I.I.I. Offers Tips for Insuring College Students’ Possessions

Heading off to college? These tips can help!

NEW YORK, August 22, 2007 — With computers, TV’s, printers, PDAs and MP3 players being shipped off to school, the average dorm room is looking more an more like an electronics store than a college residence. More than ever, it is crucial that students and their parents make sure that they purchase the appropriate insurance protection, according to the Insurance Information Institute (I.I.I.).

College students and their parents are expected to spend $47.3 billion gearing up for college, according to the National Retail Federation, with an average purchase of $956.93 on back-to-college merchandise, up from last year’s $880.52.

Theft is a major concern on college campuses. In fact, the U.S. Department of Education reports that there were about 40,000 thefts last year alone. Unfortunately, this is not the only potential disaster facing college students; fires are on the rise on college campuses nationwide with a dramatic increase from a low of 1,800 fires in 1998 to 3,300 fires in 2005, according to the Consumer Product Safety Commission (CPSC). Most of the fires are cooking related so students should be careful about the types of hot plates or microwaves they plan to bring to school.

“With electronics and expensive sports equipment showing up on campuses around the country, many college students may be bringing thousands of dollars worth of personal possessions with them to college,” pointed out Jeanne M. Salvatore, senior vice president and consumer spokesperson for the I.I.I. “And with the cost of tuition rising, the last thing students or their parents want to do is to have to pay to replace costly items due to theft, fire or another disaster.”

For students who live in a dorm, most personal possessions are covered under their parents’ homeowners or renters insurance policies. However, some home insurance policies may limit the amount of insurance for off-premises belongings to 10 percent of the total amount of coverage for personal possessions. This means that if the parents have $70,000 worth of insurance for their belongings, only $7,000 would be applicable to possessions in the dorm. Not all insurers impose this type of limit, so you should check with your individual insurance company, suggests Salvatore.

Expensive computer and electronic equipment and items such as jewelry may also be subject to coverage limits under a standard homeowners policy. If the limits are too low, parents may consider buying a special personal property floater or an endorsement for these items. There are also stand-alone insurance policies for computers and cell phones.

Students and/or their parents may also want to consider purchasing a stand-alone policy specifically designed for students living away at college. This can be an economical way to provide additional insurance coverage for a variety of disasters.

Provided material ▸
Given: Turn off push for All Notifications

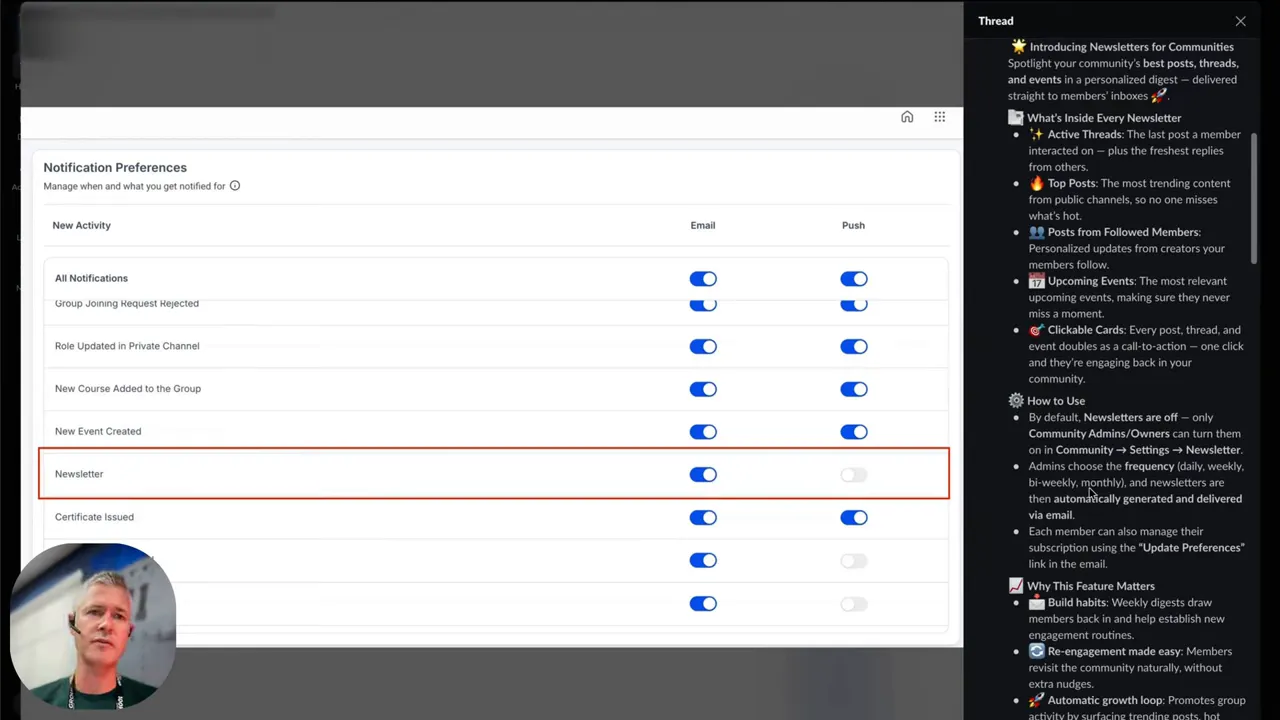Looking at the screenshot, I should coord(853,278).
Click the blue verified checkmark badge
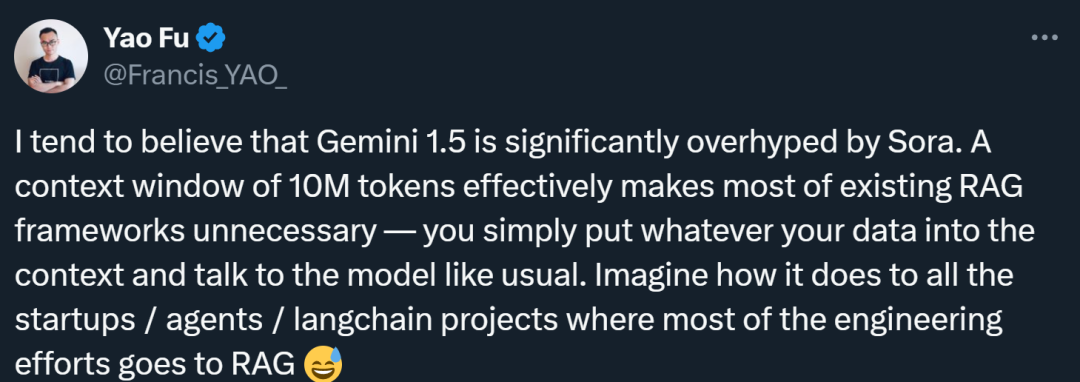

Work to complete ▸
- a) Render this sentence from the press release on insuring college students' possessions in Spanish: "Theft is a major concern on college campuses."
- b) Repeat the press release on insuring college students' possessions from "NEW YORK, August" to "Information Institute (I.I.I.).", swapping "printers" for "scanners".

Results in order ▸
- a) El robo es una preocupación importante en los campus universitarios.

- b)
NEW YORK, August 22, 2007 — With computers, TV’s, scanners, PDAs and MP3 players being shipped off to school, the average dorm room is looking more an more like an electronics store than a college residence. More than ever, it is crucial that students and their parents make sure that they purchase the appropriate insurance protection, according to the Insurance Information Institute (I.I.I.).